## RECORD LIST

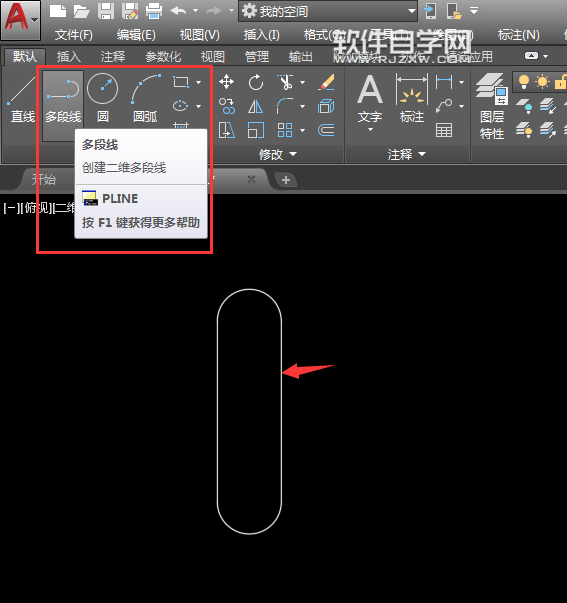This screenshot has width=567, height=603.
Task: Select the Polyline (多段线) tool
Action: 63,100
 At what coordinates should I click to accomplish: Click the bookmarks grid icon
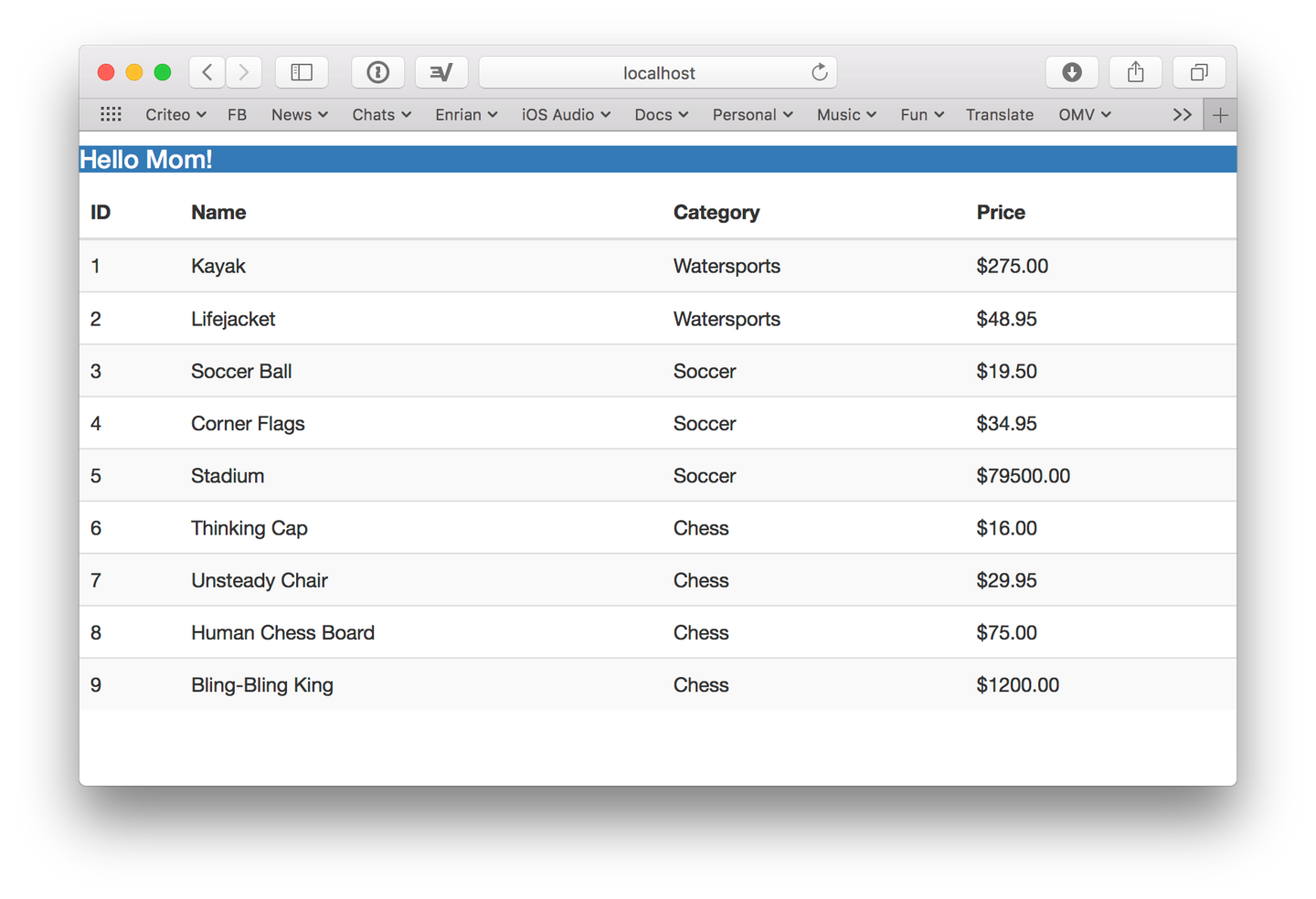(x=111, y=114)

...

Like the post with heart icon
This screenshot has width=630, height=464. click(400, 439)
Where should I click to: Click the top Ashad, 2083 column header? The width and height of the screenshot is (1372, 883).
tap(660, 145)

## EXERCISE DETAILS
Reproduce word for word the part that begins with the line containing "At what coordinates" and ends with the line containing "(x=111, y=114)", including both of those lines. Leave the pictures out.

## SOLVED PROBLEM
 At what coordinates should I click to accomplish: Click the bookmarks grid icon
(x=111, y=114)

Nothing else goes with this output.